Aim of the exercise:
Needed from the data below: every line from the one with "Western Scripts Wanted (128, 1610)" up to and including the one with "Privacy Policy (202, 2497)", repeated exactly and with nothing else.

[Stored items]
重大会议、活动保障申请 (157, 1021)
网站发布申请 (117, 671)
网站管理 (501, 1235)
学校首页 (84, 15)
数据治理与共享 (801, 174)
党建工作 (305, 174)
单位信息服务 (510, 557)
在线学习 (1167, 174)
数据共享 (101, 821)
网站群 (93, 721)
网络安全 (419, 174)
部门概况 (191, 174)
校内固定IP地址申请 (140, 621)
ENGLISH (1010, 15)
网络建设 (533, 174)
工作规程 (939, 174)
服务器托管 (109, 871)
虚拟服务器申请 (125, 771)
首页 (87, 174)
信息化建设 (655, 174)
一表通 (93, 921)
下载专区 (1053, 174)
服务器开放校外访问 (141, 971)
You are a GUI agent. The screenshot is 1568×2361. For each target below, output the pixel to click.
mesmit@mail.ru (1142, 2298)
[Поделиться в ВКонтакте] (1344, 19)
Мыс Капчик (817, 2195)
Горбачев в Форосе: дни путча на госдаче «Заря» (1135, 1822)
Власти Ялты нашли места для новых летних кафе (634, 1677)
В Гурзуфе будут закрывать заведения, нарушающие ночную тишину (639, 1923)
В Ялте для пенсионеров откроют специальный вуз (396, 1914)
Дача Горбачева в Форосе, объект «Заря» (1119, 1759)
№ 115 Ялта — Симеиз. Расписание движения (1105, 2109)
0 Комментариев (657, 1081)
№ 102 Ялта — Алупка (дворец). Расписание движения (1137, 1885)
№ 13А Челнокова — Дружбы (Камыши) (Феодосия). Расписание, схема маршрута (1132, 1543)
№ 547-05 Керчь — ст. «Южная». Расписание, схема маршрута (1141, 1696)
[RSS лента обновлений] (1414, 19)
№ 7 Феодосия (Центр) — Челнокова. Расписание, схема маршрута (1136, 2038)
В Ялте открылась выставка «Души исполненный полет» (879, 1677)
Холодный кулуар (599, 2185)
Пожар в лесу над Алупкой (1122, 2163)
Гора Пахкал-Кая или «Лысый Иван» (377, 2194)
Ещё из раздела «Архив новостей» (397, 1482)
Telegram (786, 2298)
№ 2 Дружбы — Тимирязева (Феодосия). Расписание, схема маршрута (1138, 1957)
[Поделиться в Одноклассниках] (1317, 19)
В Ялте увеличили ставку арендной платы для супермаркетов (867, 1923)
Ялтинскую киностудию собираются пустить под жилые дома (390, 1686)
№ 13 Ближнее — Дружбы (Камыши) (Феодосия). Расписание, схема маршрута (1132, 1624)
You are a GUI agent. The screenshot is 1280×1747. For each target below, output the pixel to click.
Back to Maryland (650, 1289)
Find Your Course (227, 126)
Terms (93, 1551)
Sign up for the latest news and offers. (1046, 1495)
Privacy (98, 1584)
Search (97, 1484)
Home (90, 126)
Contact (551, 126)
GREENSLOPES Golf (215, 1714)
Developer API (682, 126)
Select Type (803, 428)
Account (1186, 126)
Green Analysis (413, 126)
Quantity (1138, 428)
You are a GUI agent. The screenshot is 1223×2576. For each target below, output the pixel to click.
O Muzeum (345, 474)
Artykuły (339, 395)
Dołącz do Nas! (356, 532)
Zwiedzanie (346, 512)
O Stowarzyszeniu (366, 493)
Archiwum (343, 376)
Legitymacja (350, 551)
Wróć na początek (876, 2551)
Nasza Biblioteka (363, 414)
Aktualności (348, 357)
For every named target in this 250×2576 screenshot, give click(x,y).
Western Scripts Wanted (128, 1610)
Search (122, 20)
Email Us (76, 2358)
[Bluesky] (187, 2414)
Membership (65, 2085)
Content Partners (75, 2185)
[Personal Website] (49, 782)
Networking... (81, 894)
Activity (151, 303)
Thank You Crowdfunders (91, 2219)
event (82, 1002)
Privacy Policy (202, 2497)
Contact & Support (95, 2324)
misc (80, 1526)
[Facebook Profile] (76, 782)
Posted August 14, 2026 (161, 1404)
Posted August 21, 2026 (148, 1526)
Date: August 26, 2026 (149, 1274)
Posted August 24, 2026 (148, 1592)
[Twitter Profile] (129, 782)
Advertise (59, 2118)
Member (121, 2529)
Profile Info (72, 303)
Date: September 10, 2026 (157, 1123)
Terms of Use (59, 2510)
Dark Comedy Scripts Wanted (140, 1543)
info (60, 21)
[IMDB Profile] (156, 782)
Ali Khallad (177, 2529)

Written response:
Western Scripts Wanted (128, 1610)
Search (122, 20)
Email Us (76, 2358)
[Bluesky] (187, 2414)
Membership (65, 2085)
Content Partners (75, 2185)
[Personal Website] (49, 782)
Networking... (81, 894)
Activity (151, 303)
Thank You Crowdfunders (91, 2219)
event (82, 1002)
Privacy Policy (202, 2497)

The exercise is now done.